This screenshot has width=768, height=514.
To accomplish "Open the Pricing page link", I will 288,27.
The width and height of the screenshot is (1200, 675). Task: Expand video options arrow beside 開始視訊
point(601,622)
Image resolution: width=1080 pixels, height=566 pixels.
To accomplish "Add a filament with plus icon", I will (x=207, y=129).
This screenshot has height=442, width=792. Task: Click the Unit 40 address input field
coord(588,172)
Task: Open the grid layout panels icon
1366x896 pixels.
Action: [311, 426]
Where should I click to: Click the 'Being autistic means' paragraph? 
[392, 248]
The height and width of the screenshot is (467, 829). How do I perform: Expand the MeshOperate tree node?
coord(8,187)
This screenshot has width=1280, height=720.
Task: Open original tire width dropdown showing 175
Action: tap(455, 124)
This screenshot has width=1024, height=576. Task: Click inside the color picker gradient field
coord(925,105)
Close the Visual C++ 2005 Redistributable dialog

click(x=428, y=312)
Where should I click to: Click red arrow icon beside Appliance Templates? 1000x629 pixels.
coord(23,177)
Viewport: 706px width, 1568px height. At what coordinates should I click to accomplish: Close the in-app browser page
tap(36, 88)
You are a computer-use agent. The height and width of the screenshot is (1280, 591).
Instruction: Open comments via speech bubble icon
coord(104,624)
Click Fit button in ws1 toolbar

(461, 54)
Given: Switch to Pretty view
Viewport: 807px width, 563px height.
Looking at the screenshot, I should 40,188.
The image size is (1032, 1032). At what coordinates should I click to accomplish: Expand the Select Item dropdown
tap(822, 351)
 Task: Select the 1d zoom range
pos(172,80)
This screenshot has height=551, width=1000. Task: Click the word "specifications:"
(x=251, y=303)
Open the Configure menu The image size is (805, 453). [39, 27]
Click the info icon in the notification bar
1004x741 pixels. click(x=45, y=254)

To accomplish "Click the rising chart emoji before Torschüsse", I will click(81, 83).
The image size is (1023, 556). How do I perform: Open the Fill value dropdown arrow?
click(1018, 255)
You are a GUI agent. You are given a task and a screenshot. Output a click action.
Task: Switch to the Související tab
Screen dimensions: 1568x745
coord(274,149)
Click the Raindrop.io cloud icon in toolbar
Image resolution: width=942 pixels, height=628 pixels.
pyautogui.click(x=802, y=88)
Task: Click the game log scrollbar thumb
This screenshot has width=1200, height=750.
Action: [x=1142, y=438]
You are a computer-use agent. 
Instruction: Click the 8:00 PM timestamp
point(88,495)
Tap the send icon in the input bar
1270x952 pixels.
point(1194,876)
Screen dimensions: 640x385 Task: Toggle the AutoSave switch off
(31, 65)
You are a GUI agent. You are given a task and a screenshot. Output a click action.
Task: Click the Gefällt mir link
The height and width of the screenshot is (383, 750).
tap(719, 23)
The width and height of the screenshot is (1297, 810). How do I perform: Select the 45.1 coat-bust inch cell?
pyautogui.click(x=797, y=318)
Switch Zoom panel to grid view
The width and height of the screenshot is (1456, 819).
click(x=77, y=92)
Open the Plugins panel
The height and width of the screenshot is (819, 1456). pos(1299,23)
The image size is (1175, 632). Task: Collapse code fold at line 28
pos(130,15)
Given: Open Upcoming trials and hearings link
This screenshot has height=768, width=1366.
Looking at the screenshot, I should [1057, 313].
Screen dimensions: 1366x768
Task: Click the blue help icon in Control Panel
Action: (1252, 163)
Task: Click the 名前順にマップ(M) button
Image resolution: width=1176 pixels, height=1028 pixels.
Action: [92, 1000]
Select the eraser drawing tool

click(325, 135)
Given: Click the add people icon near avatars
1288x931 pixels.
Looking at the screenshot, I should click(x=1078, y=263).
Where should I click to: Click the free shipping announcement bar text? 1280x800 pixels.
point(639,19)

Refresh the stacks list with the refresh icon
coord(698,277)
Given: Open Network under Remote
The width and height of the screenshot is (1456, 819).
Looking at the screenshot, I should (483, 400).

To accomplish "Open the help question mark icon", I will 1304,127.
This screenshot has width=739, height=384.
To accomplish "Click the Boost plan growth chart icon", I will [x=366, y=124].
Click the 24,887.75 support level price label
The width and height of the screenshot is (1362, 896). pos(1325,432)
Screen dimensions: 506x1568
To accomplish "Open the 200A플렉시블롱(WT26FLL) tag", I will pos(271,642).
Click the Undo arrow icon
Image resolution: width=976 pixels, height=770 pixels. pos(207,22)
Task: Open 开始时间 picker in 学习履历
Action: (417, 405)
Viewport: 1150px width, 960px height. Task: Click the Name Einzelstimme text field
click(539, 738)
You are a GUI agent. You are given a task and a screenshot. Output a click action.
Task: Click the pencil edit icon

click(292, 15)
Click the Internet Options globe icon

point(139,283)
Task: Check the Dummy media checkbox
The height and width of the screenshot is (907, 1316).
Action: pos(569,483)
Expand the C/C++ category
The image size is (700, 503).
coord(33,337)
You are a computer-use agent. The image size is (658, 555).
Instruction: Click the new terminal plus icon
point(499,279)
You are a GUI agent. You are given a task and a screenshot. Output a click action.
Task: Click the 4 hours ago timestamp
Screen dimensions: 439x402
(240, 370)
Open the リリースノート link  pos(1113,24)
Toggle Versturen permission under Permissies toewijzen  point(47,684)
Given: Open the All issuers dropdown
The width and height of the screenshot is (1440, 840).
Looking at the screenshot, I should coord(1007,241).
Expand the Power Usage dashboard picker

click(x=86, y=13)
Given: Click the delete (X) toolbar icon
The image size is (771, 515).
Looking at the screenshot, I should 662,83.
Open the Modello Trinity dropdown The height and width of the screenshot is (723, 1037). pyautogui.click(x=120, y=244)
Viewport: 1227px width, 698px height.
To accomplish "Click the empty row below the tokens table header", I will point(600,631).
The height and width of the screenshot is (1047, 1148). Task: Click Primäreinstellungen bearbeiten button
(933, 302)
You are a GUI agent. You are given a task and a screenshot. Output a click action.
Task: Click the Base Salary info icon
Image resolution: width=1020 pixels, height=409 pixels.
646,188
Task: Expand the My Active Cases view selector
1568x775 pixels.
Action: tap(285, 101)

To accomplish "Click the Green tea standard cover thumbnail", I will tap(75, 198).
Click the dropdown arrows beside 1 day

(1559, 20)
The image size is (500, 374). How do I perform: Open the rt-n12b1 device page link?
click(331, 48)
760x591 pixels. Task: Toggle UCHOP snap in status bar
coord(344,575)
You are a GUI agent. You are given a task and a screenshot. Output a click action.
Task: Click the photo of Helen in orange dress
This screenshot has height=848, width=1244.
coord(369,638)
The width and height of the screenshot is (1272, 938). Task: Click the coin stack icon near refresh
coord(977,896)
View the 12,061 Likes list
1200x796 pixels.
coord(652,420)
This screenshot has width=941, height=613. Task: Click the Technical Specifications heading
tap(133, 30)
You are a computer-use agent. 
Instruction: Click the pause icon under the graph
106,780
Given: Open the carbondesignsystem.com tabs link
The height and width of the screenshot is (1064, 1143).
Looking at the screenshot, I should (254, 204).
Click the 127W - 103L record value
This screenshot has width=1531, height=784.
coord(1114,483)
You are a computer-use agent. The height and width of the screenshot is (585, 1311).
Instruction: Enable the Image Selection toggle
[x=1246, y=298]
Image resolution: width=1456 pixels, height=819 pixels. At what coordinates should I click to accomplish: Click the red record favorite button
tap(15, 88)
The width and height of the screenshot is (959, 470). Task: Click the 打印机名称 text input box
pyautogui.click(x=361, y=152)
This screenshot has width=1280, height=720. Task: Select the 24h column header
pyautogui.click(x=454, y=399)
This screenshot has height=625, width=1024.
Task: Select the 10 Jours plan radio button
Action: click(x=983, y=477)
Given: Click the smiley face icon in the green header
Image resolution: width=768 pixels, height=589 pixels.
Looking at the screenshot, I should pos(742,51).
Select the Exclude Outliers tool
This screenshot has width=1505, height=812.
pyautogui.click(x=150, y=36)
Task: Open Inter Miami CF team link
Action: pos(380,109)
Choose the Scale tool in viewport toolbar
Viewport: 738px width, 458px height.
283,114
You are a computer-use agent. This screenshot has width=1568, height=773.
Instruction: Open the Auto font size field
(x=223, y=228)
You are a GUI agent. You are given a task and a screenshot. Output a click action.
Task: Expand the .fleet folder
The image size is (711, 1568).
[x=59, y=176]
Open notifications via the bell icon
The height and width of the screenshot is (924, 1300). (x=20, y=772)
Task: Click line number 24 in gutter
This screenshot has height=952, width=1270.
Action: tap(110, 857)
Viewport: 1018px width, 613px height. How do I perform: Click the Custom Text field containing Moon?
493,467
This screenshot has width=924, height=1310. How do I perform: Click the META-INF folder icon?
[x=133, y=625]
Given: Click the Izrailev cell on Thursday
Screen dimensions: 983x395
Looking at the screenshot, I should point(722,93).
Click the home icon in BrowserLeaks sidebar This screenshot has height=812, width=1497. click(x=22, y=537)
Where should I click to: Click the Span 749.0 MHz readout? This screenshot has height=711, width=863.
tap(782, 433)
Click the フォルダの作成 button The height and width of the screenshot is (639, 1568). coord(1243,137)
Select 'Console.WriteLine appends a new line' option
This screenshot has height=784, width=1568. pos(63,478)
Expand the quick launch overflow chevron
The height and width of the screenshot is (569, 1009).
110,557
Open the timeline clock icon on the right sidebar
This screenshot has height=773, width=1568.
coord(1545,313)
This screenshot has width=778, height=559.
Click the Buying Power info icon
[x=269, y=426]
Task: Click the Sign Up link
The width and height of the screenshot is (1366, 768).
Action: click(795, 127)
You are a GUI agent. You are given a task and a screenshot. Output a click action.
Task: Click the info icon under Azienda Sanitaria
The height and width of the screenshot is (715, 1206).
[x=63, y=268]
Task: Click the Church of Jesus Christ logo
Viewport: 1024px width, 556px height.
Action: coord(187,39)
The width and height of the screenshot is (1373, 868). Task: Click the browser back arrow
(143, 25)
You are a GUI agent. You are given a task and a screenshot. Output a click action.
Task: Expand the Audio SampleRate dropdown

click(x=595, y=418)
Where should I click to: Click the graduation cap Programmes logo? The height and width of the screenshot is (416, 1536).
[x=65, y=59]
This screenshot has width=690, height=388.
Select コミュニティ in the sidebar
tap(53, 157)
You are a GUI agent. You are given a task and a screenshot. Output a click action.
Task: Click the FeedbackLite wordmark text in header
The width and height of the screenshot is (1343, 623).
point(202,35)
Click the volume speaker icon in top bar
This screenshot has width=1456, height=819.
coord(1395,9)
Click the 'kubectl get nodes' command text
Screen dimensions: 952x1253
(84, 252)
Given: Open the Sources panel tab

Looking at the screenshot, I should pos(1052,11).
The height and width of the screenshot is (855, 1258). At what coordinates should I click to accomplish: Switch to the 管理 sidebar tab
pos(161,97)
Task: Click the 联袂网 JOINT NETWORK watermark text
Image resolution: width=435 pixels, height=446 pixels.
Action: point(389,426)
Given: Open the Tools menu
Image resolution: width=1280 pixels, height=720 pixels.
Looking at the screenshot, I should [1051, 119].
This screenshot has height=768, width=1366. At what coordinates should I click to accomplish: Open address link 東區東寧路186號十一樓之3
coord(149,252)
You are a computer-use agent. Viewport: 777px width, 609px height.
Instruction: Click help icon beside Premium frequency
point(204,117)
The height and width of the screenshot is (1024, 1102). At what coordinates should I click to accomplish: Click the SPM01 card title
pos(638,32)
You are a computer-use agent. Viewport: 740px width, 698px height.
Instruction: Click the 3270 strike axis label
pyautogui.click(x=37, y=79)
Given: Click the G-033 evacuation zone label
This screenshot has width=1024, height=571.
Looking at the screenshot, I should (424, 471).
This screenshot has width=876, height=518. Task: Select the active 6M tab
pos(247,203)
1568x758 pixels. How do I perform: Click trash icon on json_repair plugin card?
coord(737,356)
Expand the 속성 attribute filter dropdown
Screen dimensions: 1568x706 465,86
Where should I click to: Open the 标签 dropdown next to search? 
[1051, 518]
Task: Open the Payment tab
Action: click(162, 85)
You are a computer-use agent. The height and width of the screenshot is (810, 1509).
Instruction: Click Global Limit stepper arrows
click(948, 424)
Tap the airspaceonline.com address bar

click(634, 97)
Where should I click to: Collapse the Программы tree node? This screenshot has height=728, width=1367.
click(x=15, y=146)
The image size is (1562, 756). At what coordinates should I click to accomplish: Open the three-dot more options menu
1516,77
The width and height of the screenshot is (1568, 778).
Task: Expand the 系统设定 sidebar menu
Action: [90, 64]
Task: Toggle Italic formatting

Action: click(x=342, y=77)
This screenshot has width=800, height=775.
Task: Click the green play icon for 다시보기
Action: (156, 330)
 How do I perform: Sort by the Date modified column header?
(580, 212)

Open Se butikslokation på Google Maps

> _Task details_: Copy the rows exactly, starting at the line that contains "Expand the 속성 attribute filter dropdown" and continuing through the end of the rows, including both of those lines.

> _Result of this task_:
Expand the 속성 attribute filter dropdown
Screen dimensions: 1568x706 465,86
Where should I click to: Open the 标签 dropdown next to search? 
[1051, 518]
Task: Open the Payment tab
Action: click(162, 85)
You are a computer-use agent. The height and width of the screenshot is (810, 1509).
Instruction: Click Global Limit stepper arrows
click(948, 424)
Tap the airspaceonline.com address bar

click(634, 97)
Where should I click to: Collapse the Программы tree node? This screenshot has height=728, width=1367.
click(x=15, y=146)
The image size is (1562, 756). At what coordinates should I click to accomplish: Open the three-dot more options menu
1516,77
The width and height of the screenshot is (1568, 778).
Task: Expand the 系统设定 sidebar menu
Action: [90, 64]
Task: Toggle Italic formatting

Action: click(x=342, y=77)
This screenshot has width=800, height=775.
Task: Click the green play icon for 다시보기
Action: (156, 330)
 How do I perform: Sort by the Date modified column header?
(580, 212)

Open Se butikslokation på Google Maps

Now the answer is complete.